[Записи элементов интерфейса]

-----

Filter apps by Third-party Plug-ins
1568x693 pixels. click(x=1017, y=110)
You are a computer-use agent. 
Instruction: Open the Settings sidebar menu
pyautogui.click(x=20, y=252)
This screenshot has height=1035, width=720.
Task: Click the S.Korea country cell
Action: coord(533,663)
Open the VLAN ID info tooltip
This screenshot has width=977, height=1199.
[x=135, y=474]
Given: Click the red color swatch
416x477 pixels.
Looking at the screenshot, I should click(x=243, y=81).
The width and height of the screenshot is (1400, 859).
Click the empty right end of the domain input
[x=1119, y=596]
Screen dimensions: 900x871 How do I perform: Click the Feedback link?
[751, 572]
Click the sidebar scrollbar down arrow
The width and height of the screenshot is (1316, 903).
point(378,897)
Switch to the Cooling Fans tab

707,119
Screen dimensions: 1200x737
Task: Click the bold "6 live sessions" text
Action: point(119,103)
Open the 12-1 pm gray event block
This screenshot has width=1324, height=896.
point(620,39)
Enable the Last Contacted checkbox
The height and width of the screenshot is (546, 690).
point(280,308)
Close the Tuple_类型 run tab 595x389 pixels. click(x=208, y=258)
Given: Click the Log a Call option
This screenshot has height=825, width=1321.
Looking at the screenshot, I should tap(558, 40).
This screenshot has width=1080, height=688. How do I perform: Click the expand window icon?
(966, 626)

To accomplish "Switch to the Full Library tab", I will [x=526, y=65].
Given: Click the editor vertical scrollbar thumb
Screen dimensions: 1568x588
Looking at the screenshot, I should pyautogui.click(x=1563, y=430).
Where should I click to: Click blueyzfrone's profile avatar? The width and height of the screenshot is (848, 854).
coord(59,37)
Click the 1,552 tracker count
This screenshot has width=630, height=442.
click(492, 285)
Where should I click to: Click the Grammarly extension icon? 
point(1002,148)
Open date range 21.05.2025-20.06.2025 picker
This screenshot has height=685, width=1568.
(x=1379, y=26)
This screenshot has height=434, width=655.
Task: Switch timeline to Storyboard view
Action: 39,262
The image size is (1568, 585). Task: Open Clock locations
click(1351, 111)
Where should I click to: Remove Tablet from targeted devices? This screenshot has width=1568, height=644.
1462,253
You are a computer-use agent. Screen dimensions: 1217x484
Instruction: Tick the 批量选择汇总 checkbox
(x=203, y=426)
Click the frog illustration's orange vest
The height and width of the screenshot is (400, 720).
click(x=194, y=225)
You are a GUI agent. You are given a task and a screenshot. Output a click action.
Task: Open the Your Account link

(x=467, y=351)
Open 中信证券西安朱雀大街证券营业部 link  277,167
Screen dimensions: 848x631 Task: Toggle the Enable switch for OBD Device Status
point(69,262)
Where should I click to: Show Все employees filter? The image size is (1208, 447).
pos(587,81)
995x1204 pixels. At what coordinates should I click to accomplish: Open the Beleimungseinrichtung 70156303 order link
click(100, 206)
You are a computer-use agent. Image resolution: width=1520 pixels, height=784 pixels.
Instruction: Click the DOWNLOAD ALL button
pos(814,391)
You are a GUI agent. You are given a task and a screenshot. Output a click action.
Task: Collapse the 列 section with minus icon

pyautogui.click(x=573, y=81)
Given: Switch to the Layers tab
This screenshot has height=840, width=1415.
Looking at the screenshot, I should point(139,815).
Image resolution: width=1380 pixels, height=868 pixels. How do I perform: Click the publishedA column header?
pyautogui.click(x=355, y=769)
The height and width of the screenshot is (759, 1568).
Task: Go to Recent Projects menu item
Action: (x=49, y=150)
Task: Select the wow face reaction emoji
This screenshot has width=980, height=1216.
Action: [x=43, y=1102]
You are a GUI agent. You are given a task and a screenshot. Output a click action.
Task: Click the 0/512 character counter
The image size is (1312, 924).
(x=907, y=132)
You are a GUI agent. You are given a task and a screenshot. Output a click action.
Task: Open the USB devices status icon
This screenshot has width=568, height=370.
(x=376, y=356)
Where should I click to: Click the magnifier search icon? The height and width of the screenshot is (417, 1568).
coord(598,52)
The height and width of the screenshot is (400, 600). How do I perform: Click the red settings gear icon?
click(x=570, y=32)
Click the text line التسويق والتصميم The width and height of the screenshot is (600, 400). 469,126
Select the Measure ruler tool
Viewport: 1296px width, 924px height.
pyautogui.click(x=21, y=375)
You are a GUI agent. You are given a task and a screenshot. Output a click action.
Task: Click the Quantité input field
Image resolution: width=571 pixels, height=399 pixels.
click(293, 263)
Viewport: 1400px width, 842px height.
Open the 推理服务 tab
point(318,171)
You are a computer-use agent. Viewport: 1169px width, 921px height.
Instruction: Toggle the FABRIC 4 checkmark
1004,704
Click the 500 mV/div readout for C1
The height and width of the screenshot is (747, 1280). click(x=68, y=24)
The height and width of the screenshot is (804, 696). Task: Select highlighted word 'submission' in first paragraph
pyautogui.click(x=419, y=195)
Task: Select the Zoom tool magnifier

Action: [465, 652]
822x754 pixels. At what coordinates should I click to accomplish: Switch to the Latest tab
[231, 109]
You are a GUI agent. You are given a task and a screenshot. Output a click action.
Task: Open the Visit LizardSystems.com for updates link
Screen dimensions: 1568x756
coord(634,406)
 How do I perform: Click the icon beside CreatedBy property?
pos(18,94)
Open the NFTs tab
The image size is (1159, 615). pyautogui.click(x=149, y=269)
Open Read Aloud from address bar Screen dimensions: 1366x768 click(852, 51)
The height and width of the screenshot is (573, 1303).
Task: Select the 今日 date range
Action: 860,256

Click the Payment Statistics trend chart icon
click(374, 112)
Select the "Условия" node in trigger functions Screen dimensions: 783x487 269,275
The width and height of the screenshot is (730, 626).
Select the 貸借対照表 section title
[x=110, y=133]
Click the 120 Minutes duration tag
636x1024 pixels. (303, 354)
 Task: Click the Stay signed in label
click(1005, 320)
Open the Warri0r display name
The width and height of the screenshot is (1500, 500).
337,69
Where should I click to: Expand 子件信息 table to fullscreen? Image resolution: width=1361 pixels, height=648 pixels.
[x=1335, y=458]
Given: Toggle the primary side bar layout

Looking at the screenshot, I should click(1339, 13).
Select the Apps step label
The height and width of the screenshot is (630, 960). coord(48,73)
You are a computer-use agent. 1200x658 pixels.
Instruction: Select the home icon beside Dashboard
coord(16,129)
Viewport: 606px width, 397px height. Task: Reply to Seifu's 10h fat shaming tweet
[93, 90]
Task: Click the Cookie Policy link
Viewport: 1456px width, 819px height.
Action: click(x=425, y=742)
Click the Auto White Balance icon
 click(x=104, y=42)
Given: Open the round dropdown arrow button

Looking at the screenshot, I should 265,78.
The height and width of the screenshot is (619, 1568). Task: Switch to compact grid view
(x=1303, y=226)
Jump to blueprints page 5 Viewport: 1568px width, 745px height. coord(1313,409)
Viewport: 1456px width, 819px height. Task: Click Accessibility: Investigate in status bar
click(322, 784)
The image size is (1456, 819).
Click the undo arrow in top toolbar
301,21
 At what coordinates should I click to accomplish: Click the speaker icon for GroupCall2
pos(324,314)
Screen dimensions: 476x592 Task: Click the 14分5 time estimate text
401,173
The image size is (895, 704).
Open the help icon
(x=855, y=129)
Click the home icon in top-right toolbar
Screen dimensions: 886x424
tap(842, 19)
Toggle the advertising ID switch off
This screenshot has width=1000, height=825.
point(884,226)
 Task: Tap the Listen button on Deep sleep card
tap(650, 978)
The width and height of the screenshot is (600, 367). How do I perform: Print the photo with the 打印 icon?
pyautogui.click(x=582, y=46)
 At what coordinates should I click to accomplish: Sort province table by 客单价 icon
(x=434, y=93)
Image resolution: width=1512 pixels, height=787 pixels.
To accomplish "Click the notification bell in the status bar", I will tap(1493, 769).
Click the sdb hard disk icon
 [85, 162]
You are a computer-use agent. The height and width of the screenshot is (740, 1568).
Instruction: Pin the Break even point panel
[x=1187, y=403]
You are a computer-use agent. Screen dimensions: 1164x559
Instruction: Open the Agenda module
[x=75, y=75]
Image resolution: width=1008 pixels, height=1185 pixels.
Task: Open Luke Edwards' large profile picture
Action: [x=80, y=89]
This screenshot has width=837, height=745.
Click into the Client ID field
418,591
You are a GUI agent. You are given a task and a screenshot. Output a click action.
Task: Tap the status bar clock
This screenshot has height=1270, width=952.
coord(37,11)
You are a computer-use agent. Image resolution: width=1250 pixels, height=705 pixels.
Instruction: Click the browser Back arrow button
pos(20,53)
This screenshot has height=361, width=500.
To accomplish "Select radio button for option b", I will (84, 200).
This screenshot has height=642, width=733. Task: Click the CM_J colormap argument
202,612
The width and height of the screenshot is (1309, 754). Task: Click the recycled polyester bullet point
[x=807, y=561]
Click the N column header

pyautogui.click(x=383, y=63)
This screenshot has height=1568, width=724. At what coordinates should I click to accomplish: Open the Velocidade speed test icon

-----

Задание
Воспроизведите без изменений строки из приведенных выше записей: начните со строки, содержащей «will [x=526, y=65].», и завершите строкой, содержащей «point(1002,148)», включительно.

Полный ответ
To accomplish "Switch to the Full Library tab", I will [x=526, y=65].
Given: Click the editor vertical scrollbar thumb
Screen dimensions: 1568x588
Looking at the screenshot, I should pyautogui.click(x=1563, y=430).
Where should I click to: Click blueyzfrone's profile avatar? The width and height of the screenshot is (848, 854).
coord(59,37)
Click the 1,552 tracker count
This screenshot has width=630, height=442.
click(492, 285)
Where should I click to: Click the Grammarly extension icon? 
point(1002,148)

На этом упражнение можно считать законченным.